Make an exact copy of all the data.

[DATA TO USE]

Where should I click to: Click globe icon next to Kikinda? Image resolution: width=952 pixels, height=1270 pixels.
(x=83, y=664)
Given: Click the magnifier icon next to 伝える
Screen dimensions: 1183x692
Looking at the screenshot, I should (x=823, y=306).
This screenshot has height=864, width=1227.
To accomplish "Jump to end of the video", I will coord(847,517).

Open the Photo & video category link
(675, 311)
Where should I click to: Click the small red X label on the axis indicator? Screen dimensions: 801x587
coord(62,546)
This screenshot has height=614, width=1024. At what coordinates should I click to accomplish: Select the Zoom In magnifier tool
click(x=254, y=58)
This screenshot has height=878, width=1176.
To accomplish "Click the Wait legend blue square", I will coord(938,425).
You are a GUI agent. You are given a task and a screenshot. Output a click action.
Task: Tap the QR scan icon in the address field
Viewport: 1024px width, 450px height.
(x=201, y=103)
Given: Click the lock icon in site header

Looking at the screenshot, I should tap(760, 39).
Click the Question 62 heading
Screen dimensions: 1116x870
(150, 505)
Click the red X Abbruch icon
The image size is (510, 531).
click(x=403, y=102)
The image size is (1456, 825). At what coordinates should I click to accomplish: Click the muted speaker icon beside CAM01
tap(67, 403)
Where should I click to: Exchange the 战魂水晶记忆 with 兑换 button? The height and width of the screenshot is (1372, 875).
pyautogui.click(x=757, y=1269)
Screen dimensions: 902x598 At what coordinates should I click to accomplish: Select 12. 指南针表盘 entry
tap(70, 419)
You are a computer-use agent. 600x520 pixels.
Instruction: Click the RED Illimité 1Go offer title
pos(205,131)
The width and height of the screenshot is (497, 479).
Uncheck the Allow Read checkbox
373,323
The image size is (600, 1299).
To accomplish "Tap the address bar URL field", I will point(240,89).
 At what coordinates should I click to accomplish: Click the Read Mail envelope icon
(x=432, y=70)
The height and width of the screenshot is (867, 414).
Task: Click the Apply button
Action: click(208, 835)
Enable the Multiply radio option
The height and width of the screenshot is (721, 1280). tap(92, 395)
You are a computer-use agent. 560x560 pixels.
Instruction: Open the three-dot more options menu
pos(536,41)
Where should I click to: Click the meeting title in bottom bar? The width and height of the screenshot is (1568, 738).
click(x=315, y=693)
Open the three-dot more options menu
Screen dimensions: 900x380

[/DATA TO USE]

— EXERCISE RESPONSE —
Where should I click to: Click globe icon next to Kikinda? Image resolution: width=952 pixels, height=1270 pixels.
(x=83, y=664)
Given: Click the magnifier icon next to 伝える
Screen dimensions: 1183x692
Looking at the screenshot, I should (x=823, y=306).
This screenshot has height=864, width=1227.
To accomplish "Jump to end of the video", I will coord(847,517).

Open the Photo & video category link
(675, 311)
Where should I click to: Click the small red X label on the axis indicator? Screen dimensions: 801x587
coord(62,546)
This screenshot has height=614, width=1024. At what coordinates should I click to accomplish: Select the Zoom In magnifier tool
click(x=254, y=58)
This screenshot has height=878, width=1176.
To accomplish "Click the Wait legend blue square", I will coord(938,425).
You are a GUI agent. You are given a task and a screenshot. Output a click action.
Task: Tap the QR scan icon in the address field
Viewport: 1024px width, 450px height.
(x=201, y=103)
Given: Click the lock icon in site header

Looking at the screenshot, I should tap(760, 39).
Click the Question 62 heading
Screen dimensions: 1116x870
(150, 505)
Click the red X Abbruch icon
The image size is (510, 531).
click(x=403, y=102)
The image size is (1456, 825). At what coordinates should I click to accomplish: Click the muted speaker icon beside CAM01
tap(67, 403)
Where should I click to: Exchange the 战魂水晶记忆 with 兑换 button? The height and width of the screenshot is (1372, 875).
pyautogui.click(x=757, y=1269)
Screen dimensions: 902x598 At what coordinates should I click to accomplish: Select 12. 指南针表盘 entry
tap(70, 419)
You are a computer-use agent. 600x520 pixels.
Instruction: Click the RED Illimité 1Go offer title
pos(205,131)
The width and height of the screenshot is (497, 479).
Uncheck the Allow Read checkbox
373,323
The image size is (600, 1299).
To accomplish "Tap the address bar URL field", I will point(240,89).
 At what coordinates should I click to accomplish: Click the Read Mail envelope icon
(x=432, y=70)
The height and width of the screenshot is (867, 414).
Task: Click the Apply button
Action: click(208, 835)
Enable the Multiply radio option
The height and width of the screenshot is (721, 1280). tap(92, 395)
You are a computer-use agent. 560x560 pixels.
Instruction: Open the three-dot more options menu
pos(536,41)
Where should I click to: Click the meeting title in bottom bar? The width and height of the screenshot is (1568, 738).
click(x=315, y=693)
Open the three-dot more options menu
Screen dimensions: 900x380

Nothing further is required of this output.